* EXERCISE GOAL
Leave out the pictures and retype everything else in the records below exactly.

* SUPPLIED DATA
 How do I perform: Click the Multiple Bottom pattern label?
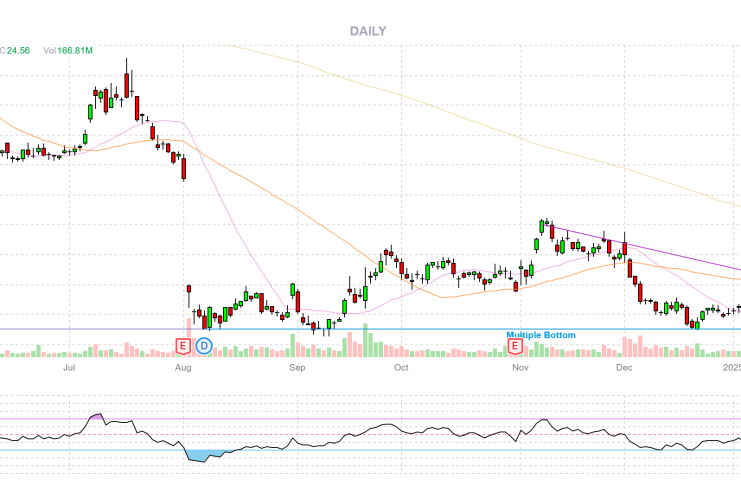[541, 335]
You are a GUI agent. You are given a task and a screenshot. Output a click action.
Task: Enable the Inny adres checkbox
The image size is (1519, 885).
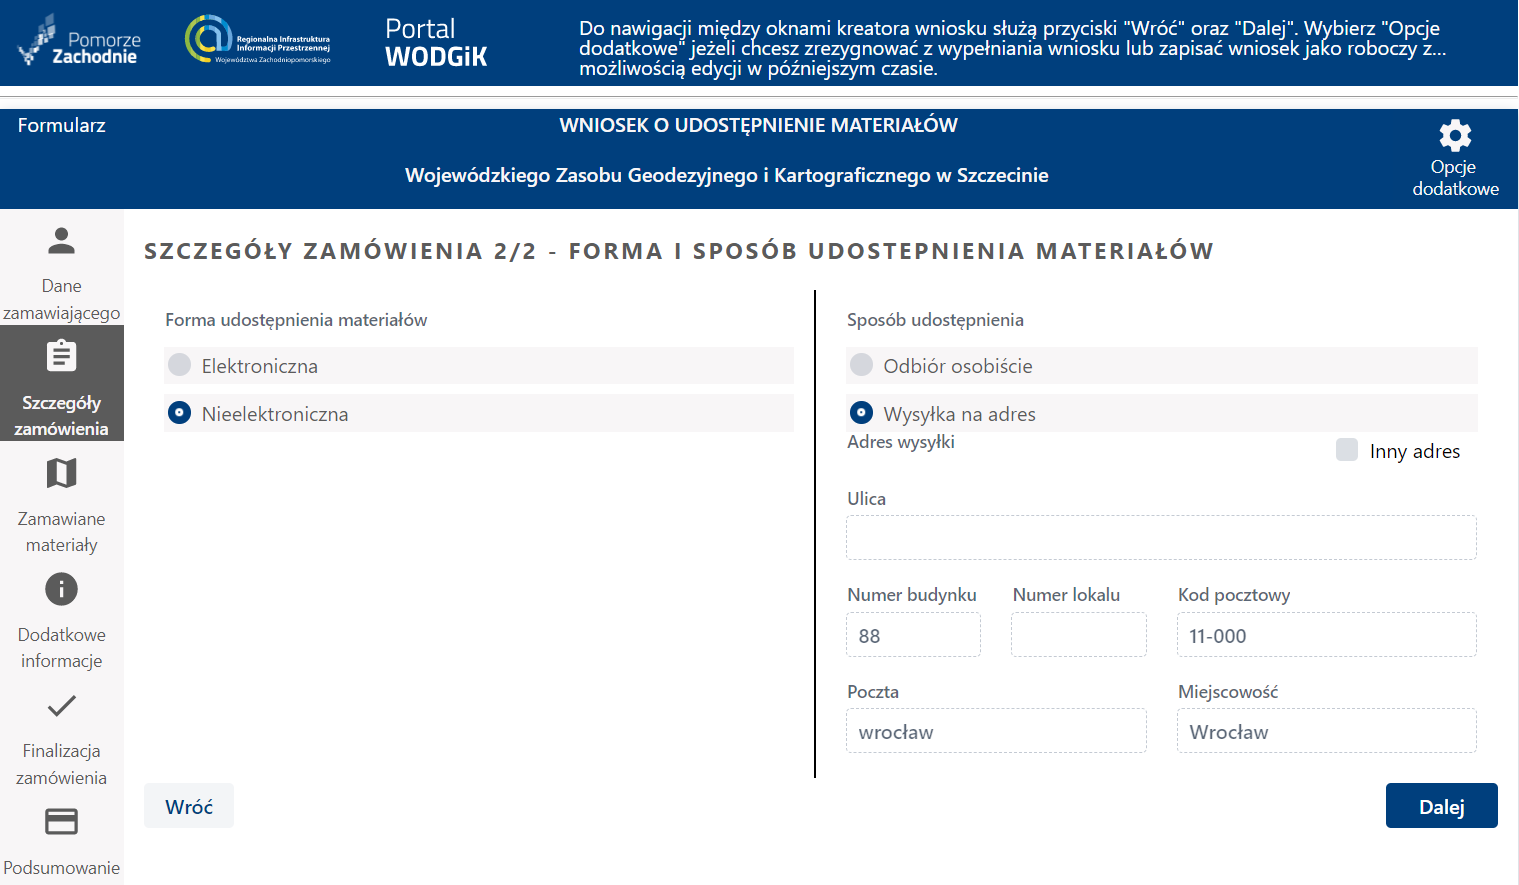point(1345,450)
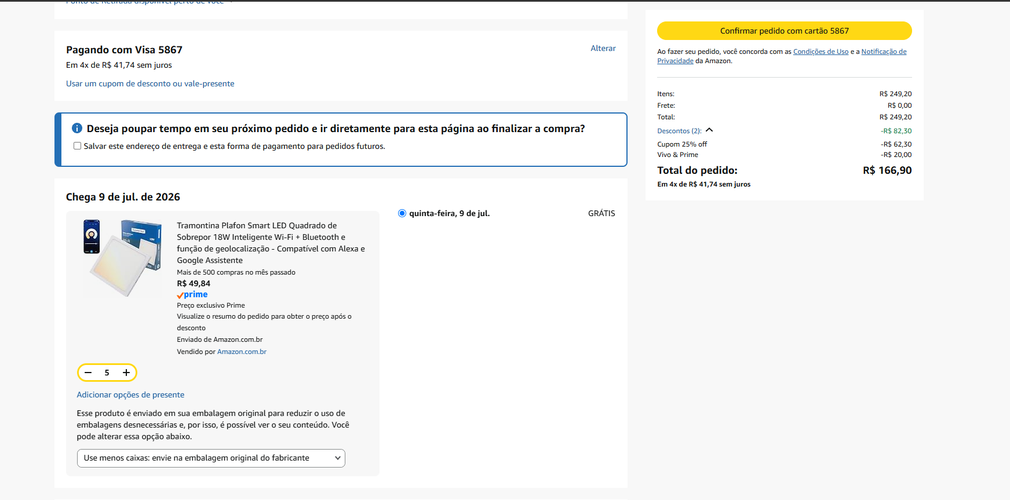This screenshot has width=1010, height=500.
Task: Decrease quantity with the minus icon
Action: [88, 372]
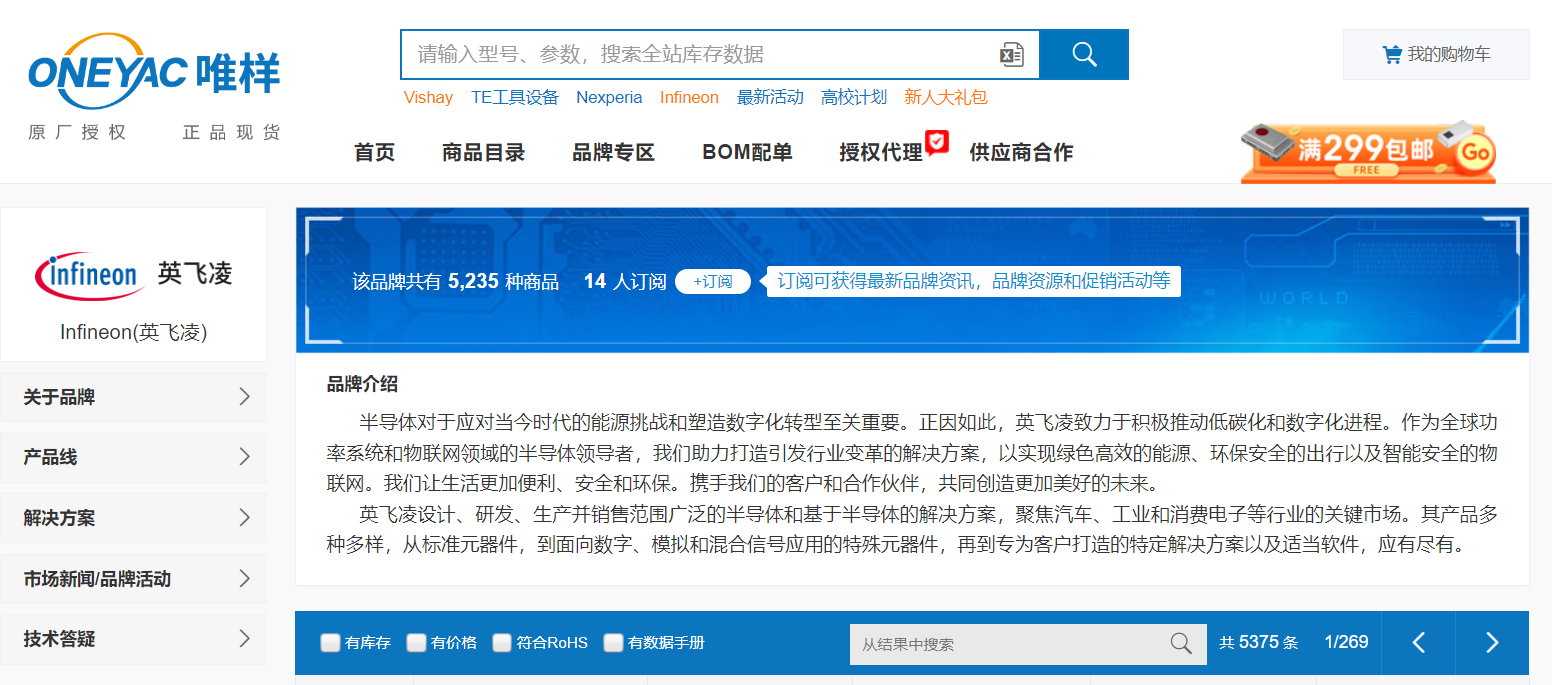The height and width of the screenshot is (685, 1552).
Task: Click inside the 从结果中搜索 input field
Action: (1005, 644)
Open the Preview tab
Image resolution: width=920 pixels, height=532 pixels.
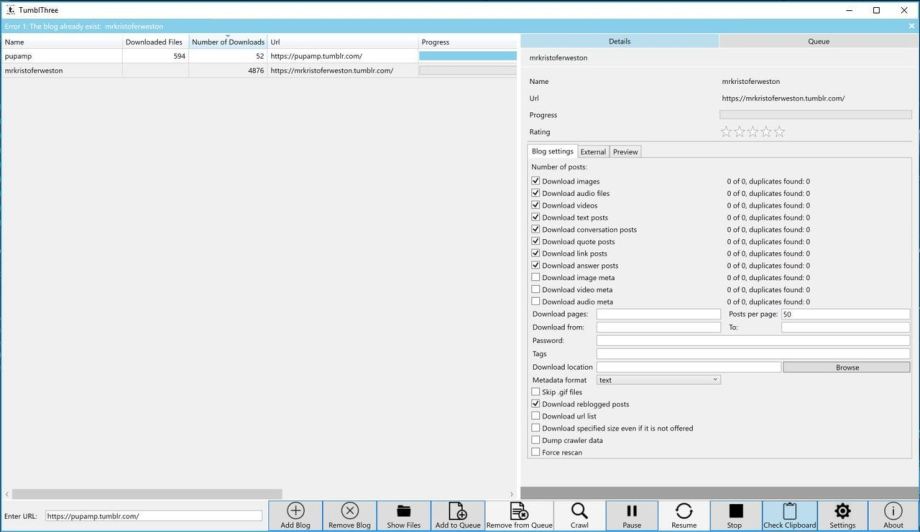pyautogui.click(x=625, y=152)
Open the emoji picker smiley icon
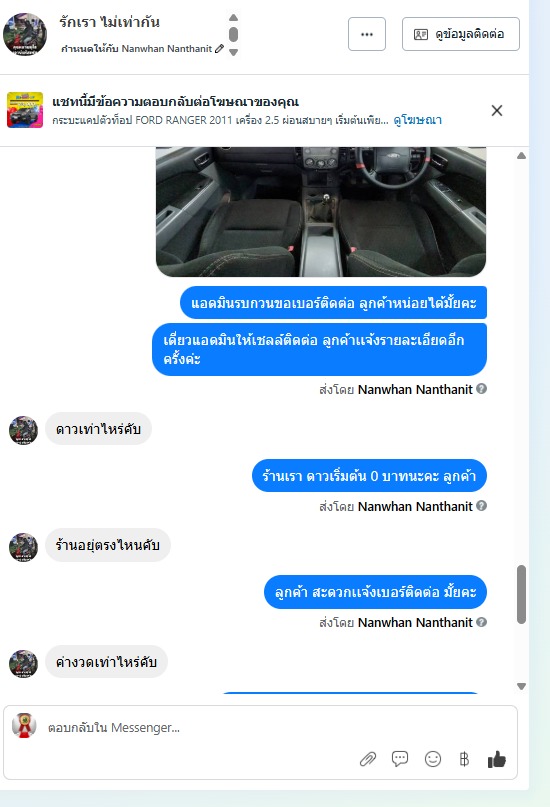Viewport: 550px width, 807px height. 433,759
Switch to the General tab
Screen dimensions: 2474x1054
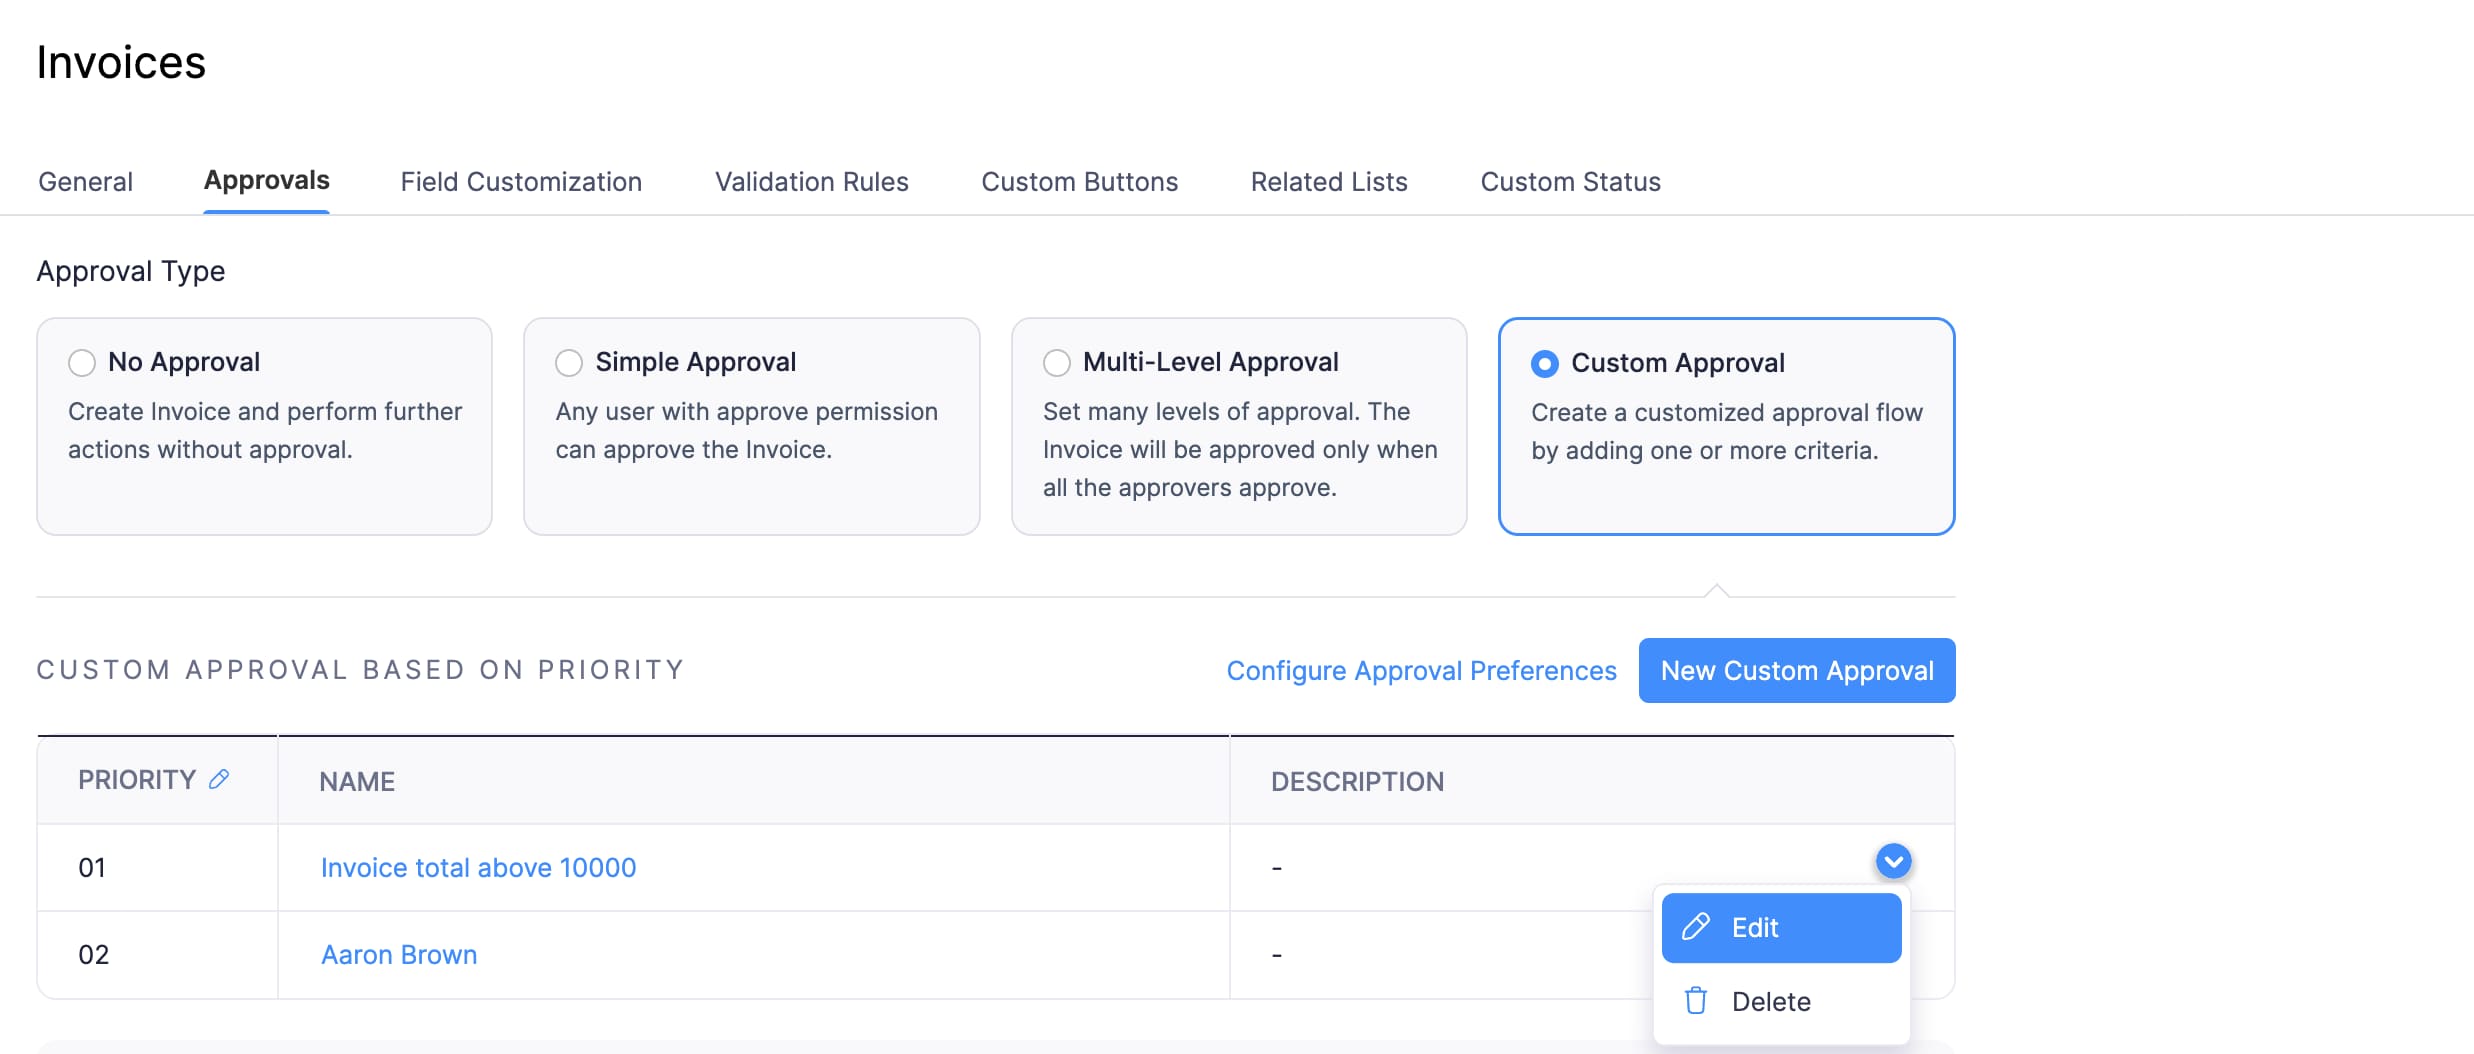85,182
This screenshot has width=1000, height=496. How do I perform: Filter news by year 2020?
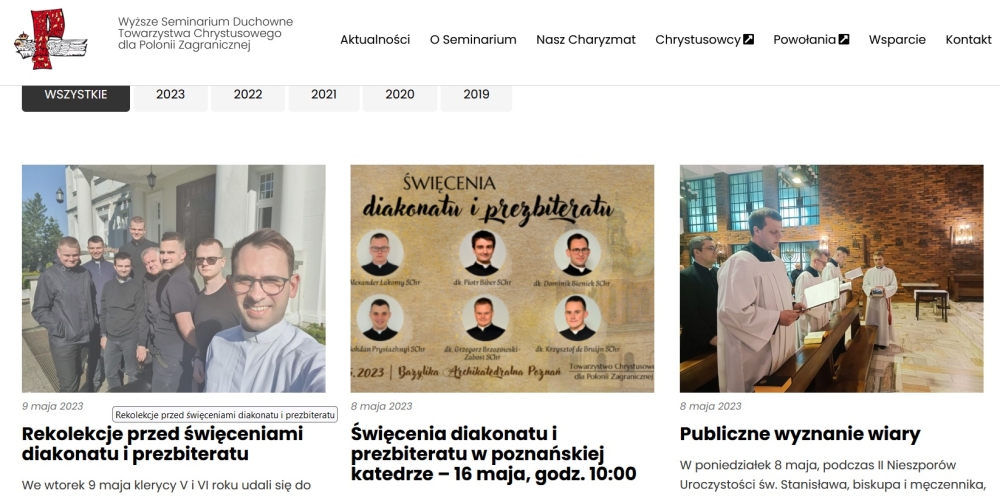tap(400, 95)

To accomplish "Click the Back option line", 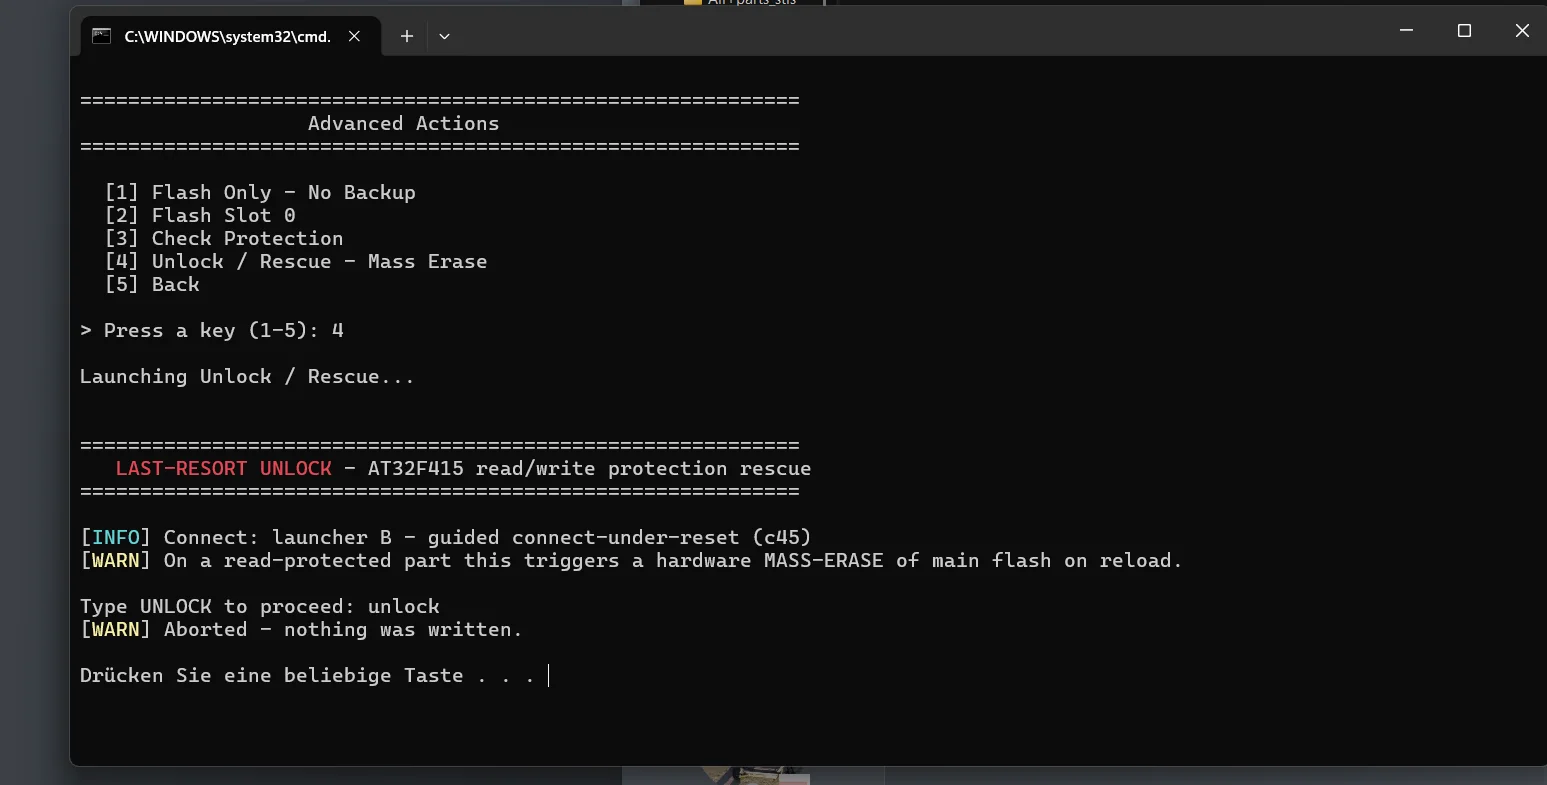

* SOLVED EXERCISE
 How do I perform: Click the Multiple Bottom pattern label?
[541, 335]
You are a GUI agent. You are given a task and a screenshot. Output a click action.
Task: Enable the Inny adres checkbox
The image size is (1519, 885).
point(1345,450)
This screenshot has width=1010, height=500.
Task: Decrease quantity with the minus icon
Action: [88, 372]
The height and width of the screenshot is (685, 1552).
Task: Click inside the 从结果中搜索 input field
Action: (1005, 644)
Open the Preview tab
Image resolution: width=920 pixels, height=532 pixels.
pyautogui.click(x=625, y=152)
Open the emoji picker smiley icon
Viewport: 550px width, 807px height. 433,759
Switch to the General tab
Screen dimensions: 2474x1054
85,182
This screenshot has width=1000, height=496. How do I perform: Filter news by year 2020?
tap(400, 95)

To accomplish "Click the Back option line", 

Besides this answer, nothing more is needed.